Joshua Wolf Shenk: Lincoln's Great DepressionRoundup: Talking About History
When Abraham Lincoln came to the stage of the 1860 state Republican convention in Decatur, Illinois, the crowd roared in approval. Men threw hats and canes into the air, shaking the hall so much that the awning over the stage collapsed; according to an early account, "the roof was literally cheered off the building." Fifty-one years old, Lincoln was at the peak of his political career, with momentum that would soon sweep him to the nomination of the national party and then to the White House.
Yet to the convention audience Lincoln didn't seem euphoric, or triumphant, or even pleased. On the contrary, said a man named Johnson, observing from the convention floor, "I then thought him one of the most diffident and worst plagued men I ever saw."
The next day the convention closed. The crowds dispersed, leaving behind cigar stubs and handbills and the smells of sweat and whiskey. Later the lieutenant governor of Illinois, William J. Bross, walked the floor. He saw Lincoln sitting alone at the end of the hall, his head bowed, his gangly arms bent at the elbows, his hands pressed to his face. As Bross approached, Lincoln noticed him and said, "I'm not very well."

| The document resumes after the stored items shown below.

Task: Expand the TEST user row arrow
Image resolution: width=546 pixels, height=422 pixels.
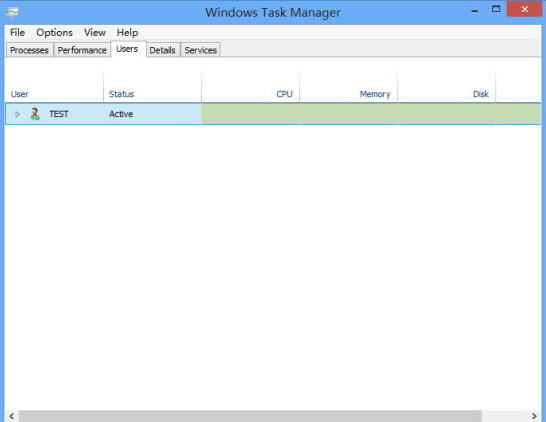Action: [x=17, y=114]
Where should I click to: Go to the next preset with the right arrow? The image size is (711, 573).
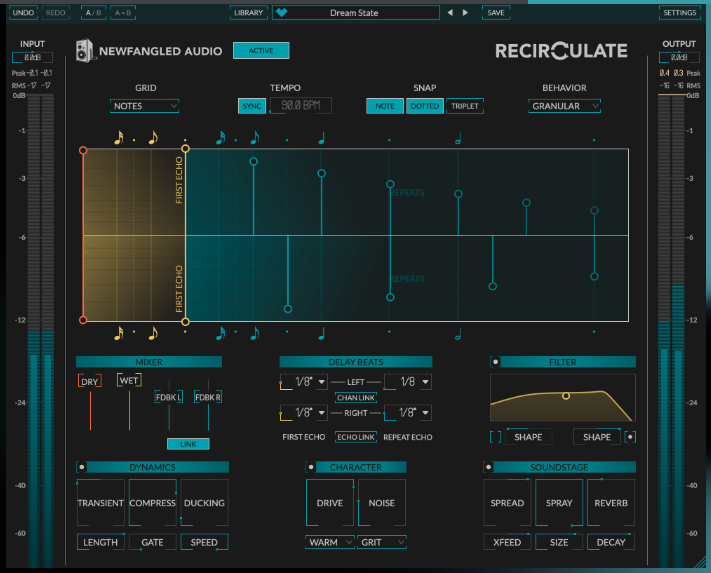click(466, 13)
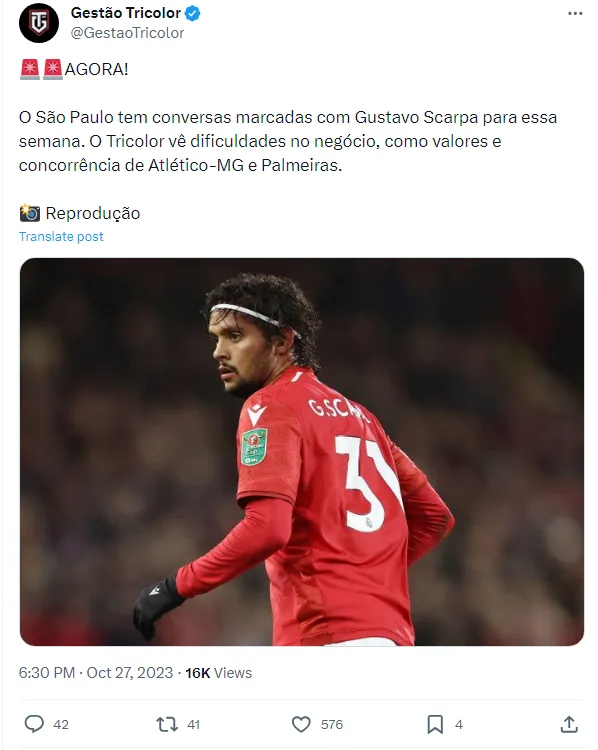Screen dimensions: 598x750
Task: Bookmark the post
Action: tap(435, 724)
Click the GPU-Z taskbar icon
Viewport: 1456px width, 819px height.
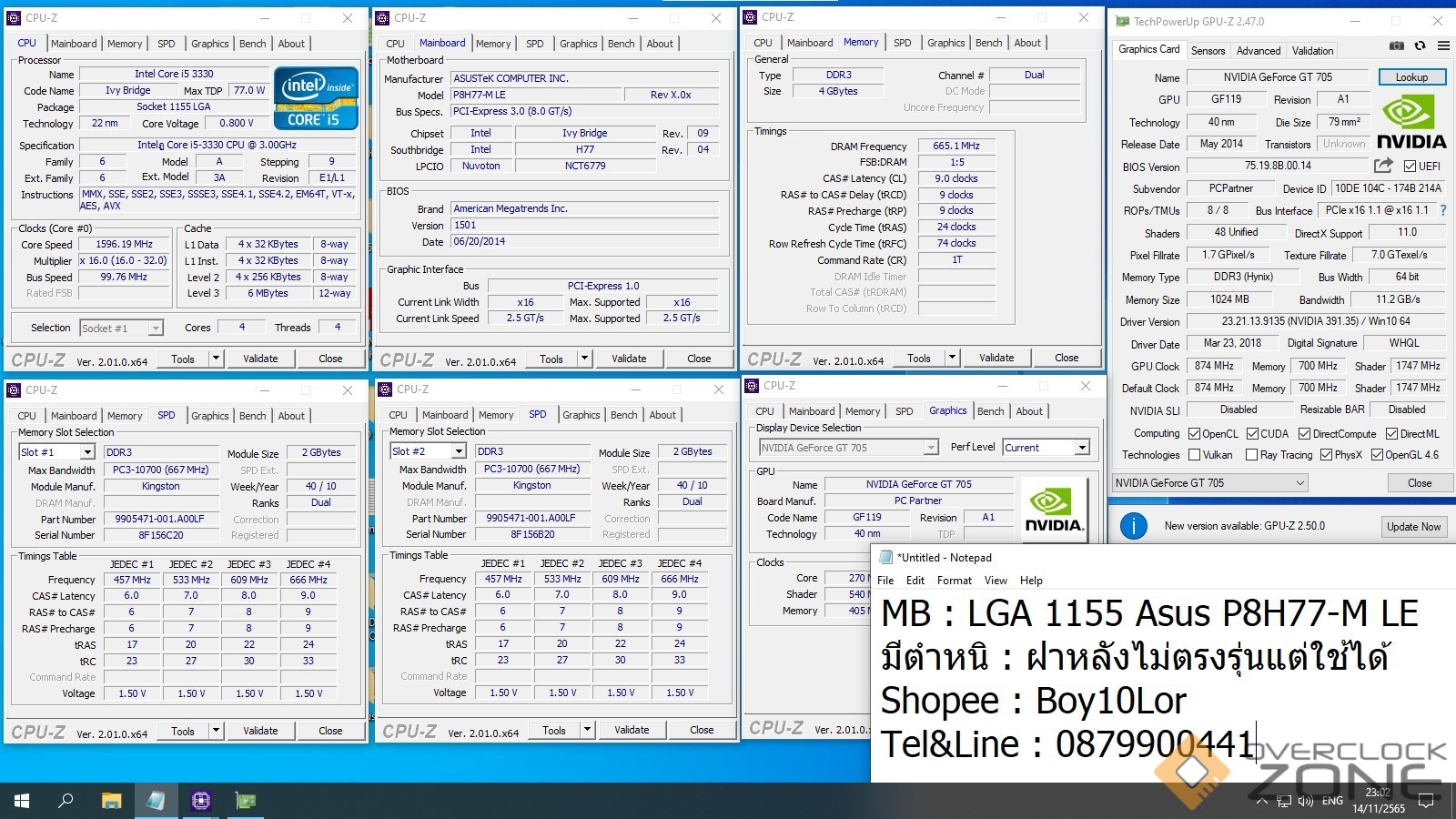[246, 801]
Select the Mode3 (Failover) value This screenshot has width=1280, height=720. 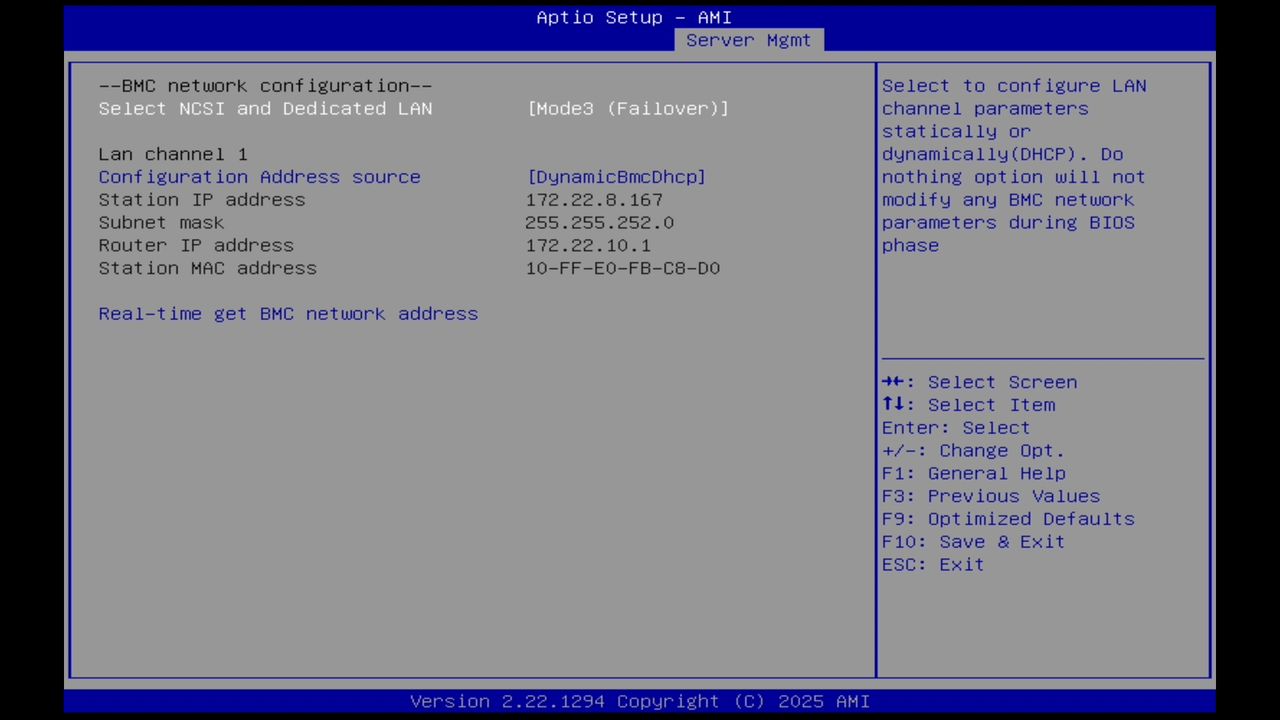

Lincoln's look at that moment—the classic image of gloom—was familiar to everyone who knew him well. Such spells were just one thread in a curious fabric of behavior and thought that his friends called his "melancholy." He often wept in public and recited maudlin poetry. He told jokes and stories at odd times—he needed the laughs, he said, for his survival. As a young man he talked more than once of suicide, and as he grew older he said he saw the world as hard and grim, full of misery, made that way by fate and the forces of God. "No element of Mr. Lincoln's character," declared his colleague Henry Whitney, "was so marked, obvious and ingrained as his mysterious and profound melancholy." His law partner William Herndon said, "His melancholy dripped from him as he walked."
In 1998 I chanced upon a reference to Lincoln's melancholy in a sociologist's essay on suicide. I was intrigued enough to investigate the subject and discovered an exciting movement in the field of Lincoln studies. Actually, it was a rediscovery of very old terrain. In the late nineteenth and early twentieth centuries Lincoln's melancholy was widely accepted by students of his life, based as the subject was on countless reminiscences by people who knew him. But in the 1940s professional historians—taking what they regarded as a "scientific" approach to the study of the past—began to reject personal memories in favor of "hard" evidence. Their wildly inconsistent application of the rule suggests that they really wanted to toss out evidence they found distasteful. Still, the effect was profound and long-lasting.
Then, in the late 1980s and the 1990s, an emerging group of scholars began, independent of one another, to look anew at original accounts of Lincoln by the men and women who knew him. These historians, including Douglas Wilson, Rodney Davis, Michael Burlingame, and Allen Guelzo, had come of age in an era when the major oral histories of Lincoln were treated, as Davis has described it, "like nuclear waste." But they found to their surprise that such sources were more like rich mines that had been sealed off. They reassessed some accounts, dug up others that had been long forgotten, and began to publish these findings, many for the first time, in lavishly annotated volumes. This work felicitously coincided—post—Richard Nixon—with popular demand for frank portraits of public figures' private lives. Today the combination of basic materials and cultural mood allows us a surprising, and bracing, new view of Abraham Lincoln—one that has a great deal in common with the view of him held by his closest friends and colleagues.
Lincoln did suffer from what we now call depression, as modern clinicians, using the standard diagnostic criteria, uniformly agree. But this diagnosis is only the beginning of a story about how Lincoln wrestled with mental demons, and where it led him. Diagnosis, after all, seeks to assess a patient at just a moment in time, with the aim of treatment. But Lincoln's melancholy is part of a whole life story; exploring it can help us see that life more clearly, and discern its lessons. In a sense, what needs "treatment" is our own narrow ideas—of depression as an exclusively medical ailment that must be, and will be, squashed; of therapy as a thing dispensed only by professionals and measured only by a reduction of pain; and finally, of mental trials as a flaw in character and a disqualification for leadership.
Throughout its three major stages—which I call fear, engagement, and transcendence—Lincoln's melancholy upends such views. With Lincoln we have a man whose depression spurred him, painfully, to examine the core of his soul; whose hard work to stay alive helped him develop crucial skills and capacities, even as his depression lingered hauntingly; and whose inimitable character took great strength from the piercing insights of depression, the creative responses to it, and a spirit of humble determination forged over decades of deep suffering and earnest longing.